Future of Biomedical Engineering

The current director of IBBME shares his thoughts on the evolving role of the biomedical engineering field and how it will shape healthcare

Imagine a set of meandering roads sprawled across the great plane of academia, each representing a distinctive discipline in the realm of research and innovation. Some of these roads may rarely come into contact with one another, while some roads repeatedly converge with each other. Biomedical engineering isn’t as much of a road as it is an intersection, where multiple disciplines can leverage their individual strengths on this fertile ground.

Biomedical engineers are defined by a specific set of principles. A biomedical engineer believes in the idea of convergence, where concepts from different fields are merged and complemented to solve an important scientific problem. A biomedical engineer believes in the idea of changing the world by solving time-relevant problems on the global scale. A biomedical engineer believes in the ability of multidisciplinary teams. Ultimately, biomedical engineers want to shape the planet by benefiting the lives of millions of people

The biomedical engineering spirit is infectious and has started a movement in universities and companies that has lasted over two decades. Conventionally, university entities are organized into silos, where researchers are defined by the field they are trained in. For example, most faculty in a chemistry department obtained a degree in Chemistry during their undergraduate and graduate education. The same can be said about other disciplines. A biomedical engineering department or institute is different. A typical biomedical engineering department or institute can include faculty trained in chemistry, biology, engineering, physics, mathematics, medicine, and even the humanities. The co-localization of varied expertise provides the faculty an opportunity to learn from one another and to look at the problem through different lenses. The students, post-doctoral researchers, technicians, and engineers mingle in this microcosm of academic diversity that leads to creative technological innovations that may solve problems that, in some cases, the end-user did not know existed. Biomedical engineers act as the connectors of different fields, but they can zoom in on the problem.

A biomedical engineer believes in the idea of convergence, where concepts from different fields are merged to solve an important scientific problem.
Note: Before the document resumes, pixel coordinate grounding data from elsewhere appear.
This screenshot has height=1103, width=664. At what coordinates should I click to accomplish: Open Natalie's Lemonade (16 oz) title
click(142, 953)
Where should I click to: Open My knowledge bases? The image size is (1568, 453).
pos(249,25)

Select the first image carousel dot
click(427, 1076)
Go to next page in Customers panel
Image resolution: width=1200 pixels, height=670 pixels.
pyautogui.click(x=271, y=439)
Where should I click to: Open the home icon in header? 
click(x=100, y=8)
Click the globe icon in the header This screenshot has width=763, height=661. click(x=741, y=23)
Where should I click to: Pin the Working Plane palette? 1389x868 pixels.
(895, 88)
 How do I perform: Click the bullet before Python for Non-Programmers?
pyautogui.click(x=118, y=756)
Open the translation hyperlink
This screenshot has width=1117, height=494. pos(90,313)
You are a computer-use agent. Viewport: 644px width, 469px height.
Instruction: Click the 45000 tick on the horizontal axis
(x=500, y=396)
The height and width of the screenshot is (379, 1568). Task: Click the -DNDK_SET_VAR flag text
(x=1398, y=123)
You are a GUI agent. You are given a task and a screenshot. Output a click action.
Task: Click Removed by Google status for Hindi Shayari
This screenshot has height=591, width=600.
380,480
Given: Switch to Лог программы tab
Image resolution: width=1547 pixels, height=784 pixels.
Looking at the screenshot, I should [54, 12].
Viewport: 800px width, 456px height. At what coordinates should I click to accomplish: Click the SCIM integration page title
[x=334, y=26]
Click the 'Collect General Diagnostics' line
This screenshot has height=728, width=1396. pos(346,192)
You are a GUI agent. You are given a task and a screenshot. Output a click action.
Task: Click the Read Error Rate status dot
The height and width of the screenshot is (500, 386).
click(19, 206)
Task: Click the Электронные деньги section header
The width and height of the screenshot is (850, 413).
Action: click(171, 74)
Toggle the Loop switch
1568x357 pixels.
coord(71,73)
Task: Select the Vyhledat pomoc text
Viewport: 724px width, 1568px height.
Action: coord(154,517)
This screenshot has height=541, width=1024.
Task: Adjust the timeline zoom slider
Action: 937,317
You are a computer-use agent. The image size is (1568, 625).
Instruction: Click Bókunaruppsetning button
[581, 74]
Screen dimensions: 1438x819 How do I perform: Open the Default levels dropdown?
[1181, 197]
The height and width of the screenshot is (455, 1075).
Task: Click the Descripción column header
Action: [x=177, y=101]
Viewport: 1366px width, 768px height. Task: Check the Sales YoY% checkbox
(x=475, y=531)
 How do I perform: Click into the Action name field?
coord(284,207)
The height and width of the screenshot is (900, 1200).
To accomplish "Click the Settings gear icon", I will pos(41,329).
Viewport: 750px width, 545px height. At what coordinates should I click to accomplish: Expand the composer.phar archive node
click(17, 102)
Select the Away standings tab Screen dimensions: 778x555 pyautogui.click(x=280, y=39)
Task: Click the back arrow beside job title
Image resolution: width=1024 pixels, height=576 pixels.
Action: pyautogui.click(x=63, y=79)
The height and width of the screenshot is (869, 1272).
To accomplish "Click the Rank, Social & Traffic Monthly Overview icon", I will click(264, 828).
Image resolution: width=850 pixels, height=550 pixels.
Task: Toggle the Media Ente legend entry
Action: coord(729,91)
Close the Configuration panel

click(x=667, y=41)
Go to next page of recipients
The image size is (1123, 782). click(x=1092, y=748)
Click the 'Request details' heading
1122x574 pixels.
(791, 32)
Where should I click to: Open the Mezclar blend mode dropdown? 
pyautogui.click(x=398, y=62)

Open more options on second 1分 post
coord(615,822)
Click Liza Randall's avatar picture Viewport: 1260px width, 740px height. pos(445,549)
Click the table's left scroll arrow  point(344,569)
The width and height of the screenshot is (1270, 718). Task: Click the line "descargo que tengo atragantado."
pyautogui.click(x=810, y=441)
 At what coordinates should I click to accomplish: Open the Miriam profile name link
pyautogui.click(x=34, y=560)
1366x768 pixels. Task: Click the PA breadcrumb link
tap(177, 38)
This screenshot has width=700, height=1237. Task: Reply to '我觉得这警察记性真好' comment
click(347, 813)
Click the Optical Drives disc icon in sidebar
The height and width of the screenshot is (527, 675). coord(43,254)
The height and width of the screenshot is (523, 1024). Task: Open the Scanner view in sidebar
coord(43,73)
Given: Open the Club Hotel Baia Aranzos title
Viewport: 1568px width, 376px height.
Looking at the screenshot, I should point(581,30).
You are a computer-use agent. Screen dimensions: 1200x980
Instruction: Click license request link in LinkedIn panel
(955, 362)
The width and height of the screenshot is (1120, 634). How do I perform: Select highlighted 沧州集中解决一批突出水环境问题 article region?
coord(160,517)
The culture of biomedical engineering department bodes well for the training of students. The dawn of robotics, artificial intelligence, and automation will eliminate many technical jobs. The future engineer must be nimble and possess an entrepreneurial spirit to build a career where he or she can chart their own path. The biomedical engineering programs at top universities are dynamic – constantly changing to meet the demands of medicine, industry, and education. While this perpetual change may be initially disorienting, it teaches students to adapt to and thrive in rapidly changing environments. It teaches students to be comfortable with the unknown by giving them the tools to identify a problem and to develop a systematic interdisciplinary approach to solving it. Biomedical engineering programs train students to lead and to reach for positive global impact on humanity. This is why over 200 universities have started biomedical engineering departments or institutes in the last 20 years.

The University of Toronto started its biomedical engineering initiative in the 1960s. Since the onset, this initiative has led to a zestful biomedical engineering program. Through the evolution of the program in the last five decades, the Institute of Biomaterials and Biomedical Engineering (IBBME) has acquired many faces and is at the nexus of the entire University’s research enterprise. Originating from the Rosebrugh and Mining building, the IBBME faculty and its trainees quickly expanded their research operations to the Donnelly Centre, MaRS Discovery District, and numerous hospitals across Toronto. Now there are over 300 graduate students in the Institute with undergraduate degrees in engineering, biology, chemistry, physics, psychology, and medicine. This melting pot of researchers make the Institute a special place that leads in developing new engineering principles and scientific discoveries.

The future of biomedical engineering is bright and incredible! The future will be laced with innovation that may be difficult to envision at this point in history. The Institute will participate in this rapidly growing field and is poised to become a global leader in biomedical engineering. This will be accomplished by training our students to be problem driven and self-starters, to think on their feet, to be organized, to be comfortable in an uncomfortable research environment, and to use the tools of the technological revolution to shape the future of medicine. This will have an indelible impact on human health and well-being.